E a ditabranda, como ficou?
A matéria de capa da Ilustrada de 30.03.09, caderno da Folha de S.Paulo, fala sobre o documentário “Cidadão Boilesen”. O filme, dirigido por C. Litewski, aborda a morte do empresário dinamarquês naturalizado brasileiro H. Boilesen, então presidente da Ultragás. Ele foi acusado de financiar as ações e participar das sessões de tortura da Operação Bandeirantes (Oban), criada pelo Exército para reprimir quem resistia à ditadura. Litewski pretende que o filme incentive a discussão sobre o apoio civil à ditadura.

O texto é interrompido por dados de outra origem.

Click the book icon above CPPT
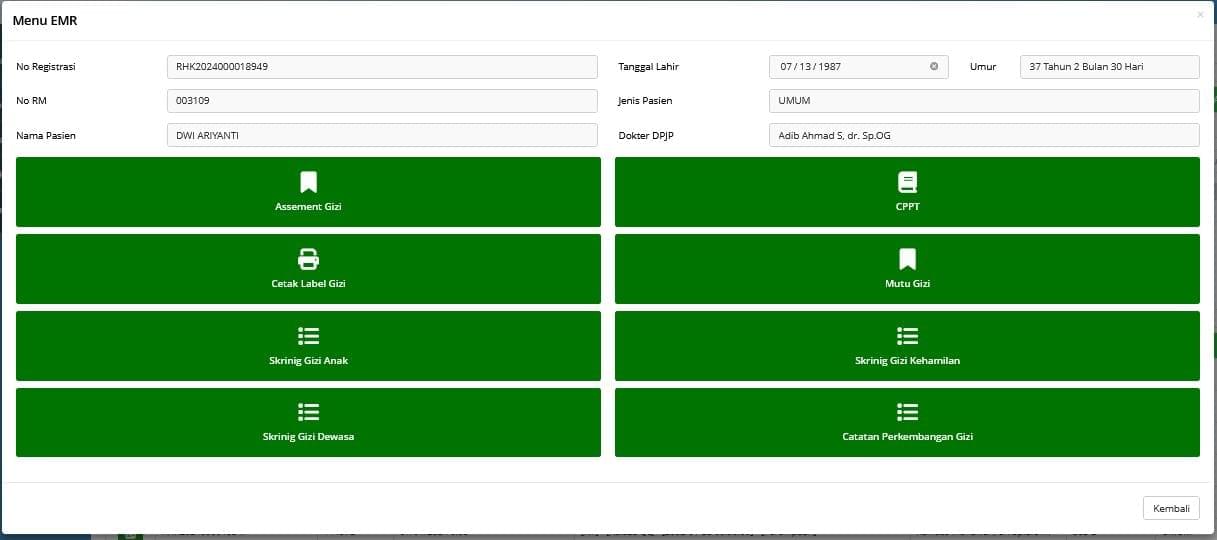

De acordo com a matéria de Sylvia Colombo, documentos e depoimentos apresentados no documentário mostram como a sociedade civil, por meio do empresariado, apoiou o regime e financiou a repressão. Pelas informações recolhidas pelo diretor do filme, Boilesen teria sido o principal mediador dos contatos entre militares e os empresários que deram dinheiro e apoio logístico a perseguições.
De acordo com o historiador Jacob Gorender, o empresário “era um sádico”. Ainda segundo as fontes investigadas, foi ele o responsável pela importação da “pianola”, aparelho que aplicava choques elétricos utilizado nas torturas.
Carlos Eugênio Paz, um dos líderes da Ação Libertadora Nacional (ALN), justificou à Folha a execução de Boilesen: “Cada tempo tem suas leis. Havia uma guerra e ele era um combatente que escolheu um lado. Ou seja, sabia que estava sujeito a uma sanção.” Ele diz que apoiaria o mesmo tipo de engajamento contra o governo hoje, se a conjuntura ditatorial daquele tempo se repetisse hoje.
Também o ex-presidente Fernando Henrique Cardoso diz: “Ninguém de boa formação vai ficar feliz porque uma pessoa foi assassinada. Mas, naquele caso, era um a menos. Um do outro lado”.